When you get the list, study it closely. Look for a bank that does a large number of loans, not necessarily a large dollar amount. Generally speaking, the greater the number of loans, the more committed the bank is to small business lending in general. Select a few banks that look like they fit the bill, then check them out, both online and in person.
Meet With the Lenders, and Be Prepared
Whether it’s just one or several banks you talk to, employ the Boy Scout motto and be prepared. The banker is going to ask you a series of questions centered around your business plan and your loan request in general. Know your plan inside and out, because if you don’t understand it, they won’t buy into it.
The banker will ask you probing questions, such as the following:
- How did you come up with your numbers (projected sales, loan request, and any other figures cited in your plan)?
- Why do you believe you can successfully manage the small business, and what have you managed previously?
- Who do you see as your competition?
- What are some of the threats you see to the success of your small business?
- What are your long-range plans for the business?
They will also ask you about your personal finances, your credit, the collateral you have to offer, your current household income and other related questions. Have your tax returns at the ready for them to review, along with a personal financial statement.
Tips for Small Business Loan Approval
There is no magic bullet that will ensure the approval of your loan, but there are things that will help stack the odds in your favor:
- Don’t ask for 100% of the total cost. Although down payment requirements vary, most banks will want to see somewhere between 20-30% of the financing coming out of your pocket.

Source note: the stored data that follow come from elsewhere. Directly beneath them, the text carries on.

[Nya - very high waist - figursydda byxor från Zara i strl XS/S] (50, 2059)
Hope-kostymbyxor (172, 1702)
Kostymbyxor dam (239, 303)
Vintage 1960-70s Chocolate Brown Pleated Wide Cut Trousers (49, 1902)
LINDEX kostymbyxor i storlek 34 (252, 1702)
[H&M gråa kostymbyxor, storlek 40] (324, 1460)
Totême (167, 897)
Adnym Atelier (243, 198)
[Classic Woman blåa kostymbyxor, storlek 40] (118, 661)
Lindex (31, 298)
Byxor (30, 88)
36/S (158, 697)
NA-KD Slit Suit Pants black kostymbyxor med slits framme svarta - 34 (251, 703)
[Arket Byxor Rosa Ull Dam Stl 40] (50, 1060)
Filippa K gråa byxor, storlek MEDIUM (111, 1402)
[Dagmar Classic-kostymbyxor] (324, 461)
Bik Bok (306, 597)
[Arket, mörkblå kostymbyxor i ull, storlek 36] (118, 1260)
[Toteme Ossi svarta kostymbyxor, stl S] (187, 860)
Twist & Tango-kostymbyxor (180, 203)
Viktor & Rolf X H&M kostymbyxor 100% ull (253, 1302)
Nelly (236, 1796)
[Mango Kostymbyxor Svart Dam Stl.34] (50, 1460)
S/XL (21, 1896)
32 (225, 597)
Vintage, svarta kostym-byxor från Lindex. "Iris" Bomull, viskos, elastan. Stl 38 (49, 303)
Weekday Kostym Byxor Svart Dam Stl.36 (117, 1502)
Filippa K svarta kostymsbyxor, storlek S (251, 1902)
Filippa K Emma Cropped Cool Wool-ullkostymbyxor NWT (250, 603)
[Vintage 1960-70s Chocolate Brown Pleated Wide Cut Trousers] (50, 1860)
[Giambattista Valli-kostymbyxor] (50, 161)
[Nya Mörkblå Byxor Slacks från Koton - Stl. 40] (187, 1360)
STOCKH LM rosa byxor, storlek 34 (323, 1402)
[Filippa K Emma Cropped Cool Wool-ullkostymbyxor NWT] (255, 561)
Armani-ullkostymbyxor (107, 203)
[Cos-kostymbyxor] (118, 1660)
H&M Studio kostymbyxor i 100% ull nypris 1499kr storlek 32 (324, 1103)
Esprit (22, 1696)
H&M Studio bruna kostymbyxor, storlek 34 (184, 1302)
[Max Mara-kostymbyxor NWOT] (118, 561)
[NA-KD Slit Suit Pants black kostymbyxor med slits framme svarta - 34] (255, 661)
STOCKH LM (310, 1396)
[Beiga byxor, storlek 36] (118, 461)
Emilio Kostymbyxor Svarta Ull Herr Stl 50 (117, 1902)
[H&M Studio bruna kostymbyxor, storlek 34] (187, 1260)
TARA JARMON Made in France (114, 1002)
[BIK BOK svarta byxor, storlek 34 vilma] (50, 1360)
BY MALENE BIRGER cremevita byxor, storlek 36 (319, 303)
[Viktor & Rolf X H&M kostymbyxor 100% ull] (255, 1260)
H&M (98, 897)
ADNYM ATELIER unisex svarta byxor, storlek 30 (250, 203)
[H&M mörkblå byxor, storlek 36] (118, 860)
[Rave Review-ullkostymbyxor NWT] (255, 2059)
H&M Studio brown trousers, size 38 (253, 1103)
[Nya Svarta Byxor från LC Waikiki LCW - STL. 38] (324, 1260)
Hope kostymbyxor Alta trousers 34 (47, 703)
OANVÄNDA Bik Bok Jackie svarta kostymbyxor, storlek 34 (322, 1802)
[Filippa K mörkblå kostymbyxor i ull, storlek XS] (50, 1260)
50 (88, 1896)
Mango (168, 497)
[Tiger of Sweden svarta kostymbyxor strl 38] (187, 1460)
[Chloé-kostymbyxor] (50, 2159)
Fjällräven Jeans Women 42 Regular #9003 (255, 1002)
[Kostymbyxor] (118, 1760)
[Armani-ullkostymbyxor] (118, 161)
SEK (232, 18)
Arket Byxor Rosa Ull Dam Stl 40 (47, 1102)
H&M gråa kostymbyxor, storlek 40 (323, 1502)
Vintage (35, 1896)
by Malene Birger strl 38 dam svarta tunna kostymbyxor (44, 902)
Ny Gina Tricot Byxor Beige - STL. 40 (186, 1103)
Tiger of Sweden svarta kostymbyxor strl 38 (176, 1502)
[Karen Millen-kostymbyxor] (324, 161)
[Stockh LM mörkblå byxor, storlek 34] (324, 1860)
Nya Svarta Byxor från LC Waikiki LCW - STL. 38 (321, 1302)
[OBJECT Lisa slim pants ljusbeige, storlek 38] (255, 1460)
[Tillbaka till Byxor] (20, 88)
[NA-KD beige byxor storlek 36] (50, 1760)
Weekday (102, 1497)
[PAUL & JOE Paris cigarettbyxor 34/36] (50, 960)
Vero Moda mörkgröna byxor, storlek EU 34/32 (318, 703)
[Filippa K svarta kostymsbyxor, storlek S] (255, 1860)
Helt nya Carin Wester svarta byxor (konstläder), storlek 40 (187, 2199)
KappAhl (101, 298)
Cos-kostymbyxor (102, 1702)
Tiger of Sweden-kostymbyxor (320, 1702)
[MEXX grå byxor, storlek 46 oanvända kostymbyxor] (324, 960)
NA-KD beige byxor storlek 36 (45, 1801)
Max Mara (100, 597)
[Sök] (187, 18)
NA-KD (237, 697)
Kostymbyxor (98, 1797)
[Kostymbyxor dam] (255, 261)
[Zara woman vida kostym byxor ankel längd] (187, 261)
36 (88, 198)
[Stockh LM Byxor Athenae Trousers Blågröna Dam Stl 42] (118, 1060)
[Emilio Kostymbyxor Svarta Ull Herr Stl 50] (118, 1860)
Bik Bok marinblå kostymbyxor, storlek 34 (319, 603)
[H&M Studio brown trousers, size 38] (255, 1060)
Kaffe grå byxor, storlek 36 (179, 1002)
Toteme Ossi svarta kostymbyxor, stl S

- Promote your management skills. If you can’t show you are able to run a business successfully, you will not get a small business loan from a bank — period.
- Clean up your credit. If it’s less than perfect, do what you can to restore your credit. At the very least, make sure your recent credit (last few years) is good.
- Have a secondary source of repayment. Lenders are very reluctant to lend to a start-up or young company where all of the principal’s personal income comes from (or if a start-up, is projected to come from) the business. Spousal salary, investment returns, rental property cash flow, savings or other similar streams of income can work as secondary sources.
- Offer collateral. The bank, in all likelihood, won’t make an unsecured loan. A combination of business and personal assets (real estate, titled vehicles, investments) greatly increases the odds of approval.
- Ask about an SBA loan. The SBA’s guaranty (50-90% of the loan) may add that extra ‘oomph’ the bank needs to get comfortable with the loan request.
- Have a plan ‘B’ at the ready. If the bank seems reluctant, be ready to make a counter-proposal: a smaller loan, adding collateral from an outside source such as a relative, adding another signor to the loan, or something else significant to sway things in your favor.
Remember: Banks Want to Make Loans
Banks make most of their income by lending money. However, with the economy only gradually emerging from the most significant economic downturn since the Great Depression, many lenders are still very careful about whom they lend money to, as the memory of all the businesses that went under during the recession is still fresh.
Find the right bank, be prepared and sell both yourself and your idea and you can get the capital you need to start or grow your small business. Following the above tips will improve your odds of being the next great American success story.
All that being said, small business lending is definitely hot right now. Perhaps former U. S. Congressman Bob Beauprez said it best: “In America, small business is a big deal.”